=== DOCUMENT PASSAGE ===

# LF: Suggestions for tall thin background plants



## Guest (May 31, 2010)

for a low light tank ... 30 gallons freshwater ... something tall and not too fat ... and not water wysteria (too much pruning) ... i have many medium to small plants but i need some bigger ones so i can get rid of the tall plastic ones i am using in the back in the meantime


----------



## CRS Fan (Apr 21, 2010)

Val nana, Sagittaria subulata (long leafed form), Cryptocoryne 'Balansae' to name a few.

Good luck on the hunt!

Stuart


----------



## Guest (May 31, 2010)

i appreciate the selection and will go check out these plants  thanks


----------



## target (Apr 21, 2010)

Look here:

http://store.aquafloranurseries.com/default/aquapaks/cryptocorynes.html

I highly reccomend ordering your plants from Tim. I have nad great service from him, and the plants are great.


----------



## pdoutaz (May 13, 2010)

I'll second that - I had Tim pick for me, based on my tank specs, and VERY happy with what I received 



target said:


> Look here:
> 
> http://store.aquafloranurseries.com/default/aquapaks/cryptocorynes.html
> 
> I highly reccomend ordering your plants from Tim. I have nad great service from him, and the plants are great.


----------



## fishclubgirl (Apr 29, 2010)

Giant and tiger vals would be good too. I use them in some of my tall 20s.


----------



## Guest (May 31, 2010)

thanks for everyone's suggestions ... i was looking for that aquaflora place as i saw it posted before on here and i thought i had bookmarked it but could not find it ... i did speak with a guy from aquaflora so i think i will try that ... do all planted tanks require co2 ???


----------



## Morainy (Apr 21, 2010)

Hi Hoolagal!

None of my planted tanks have CO2. They are all low-light tanks under the care of a completely clueless person who does not have a green thumb (me). You're very welcome to come for a visit.

Tim Burton at Aquaflora nurseries is knowledgeable and he answers his email regularly: Tim Burton <[email protected]>

For a tall, thin easy-care plant I would recommend the one that CRS_Fan (Stuart) was selling recently, hygrophilia polysperma ceylon. In this photo it doesn't look very thin but that's because there are a lot of stalks close together at the bottom; the stems can be separated and planted individually. One of my tanks has just one in; it is tall and slender. http://store.aquafloranurseries.com/default/aquapaks/stem-plants/hygrophila-polysperma-ceylon.html

Rastapus has posted that he's got 1200 new plants in, so you could also ask him for a recommendation.

=== DATA SECTION ===

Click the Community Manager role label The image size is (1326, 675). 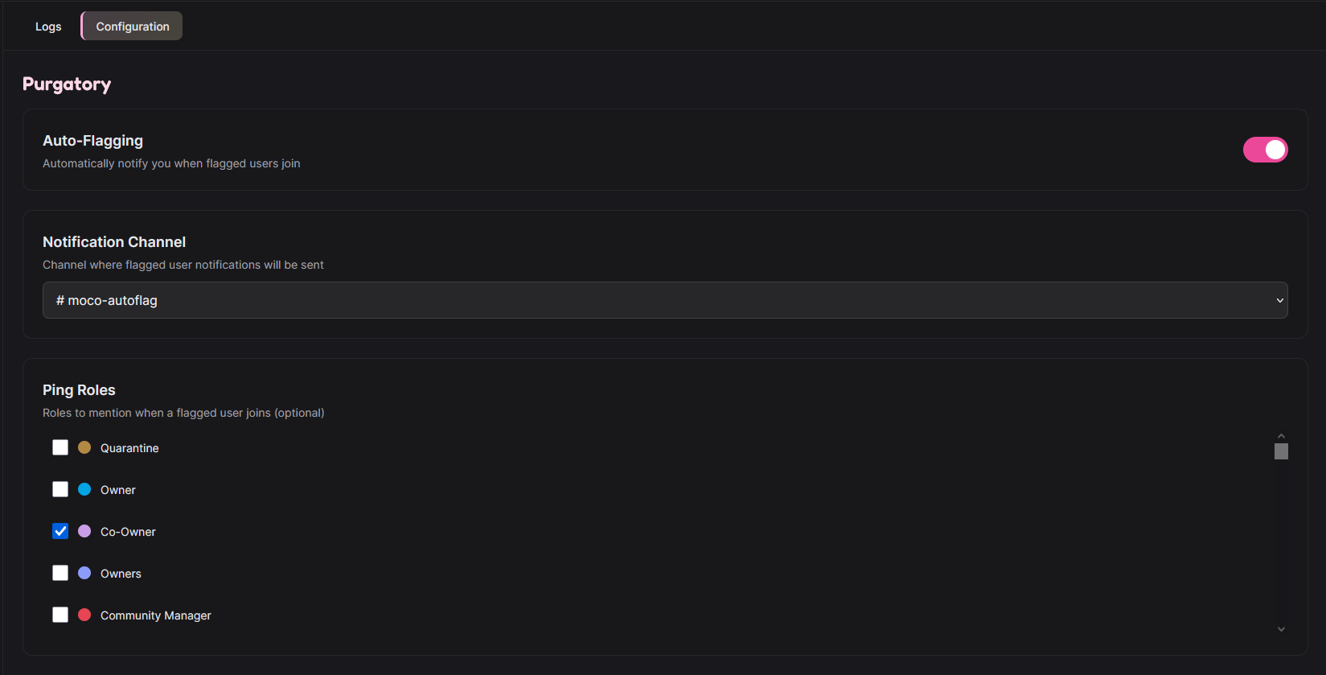tap(155, 615)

===

OBJECTIVE: Write the next part of the forum thread on tall, thin background plants for a low-light tank, picking up after its final post. The lines have no connection to the aquarium plant thread.

EXERCISE RESPONSE:
hoolagal said:


> thanks for everyone's suggestions ... i was looking for that aquaflora place as i saw it posted before on here and i thought i had bookmarked it but could not find it ... i did speak with a guy from aquaflora so i think i will try that ... do all planted tanks require co2 ???


----------



## Guest (May 31, 2010)

thanks for the info on co2 morainy ... i do not have co2 and my plants were doing well until the black brush algae situation (which was brought in on a plant, not cuz there was anything wrong with my tank) ... i emailed tim for suggestions and the other plant you mentioned, i actually did get some of that from Stuart but i need more more more


----------



## Morainy (Apr 21, 2010)

Really? Great!

Here's a beautiful, easy-to-grow plant that you can get from Tim: Hygrophila corymbosa 'Siamensis 53B'


----------



## CRS Fan (Apr 21, 2010)

Morainy said:


> Really? Great!
> 
> Here's a beautiful, easy-to-grow plant that you can get from Tim: Hygrophila corymbosa 'Siamensis 53B'


Personally I find 53B does better in medium-low to medium light. In lower light set-ups, my 53B did not fare well ! This is just my personal experience though !

Kind regards,

Stuart


----------



## Guest (Jun 1, 2010)

thanks for all the suggestions, i am going to order from aquaflora ... tim suggested a few and i am going to go for the ones he suggested one of which was a hygrophila but he did not suggest which variety and i like the one you suggested, the hygrophila corymbosa whatever the rest is, frick you are good speller :O) i also wanted to get some Valisnerias but tim does not sell them, anyone know where i can get some of those ???


----------



## neven (May 15, 2010)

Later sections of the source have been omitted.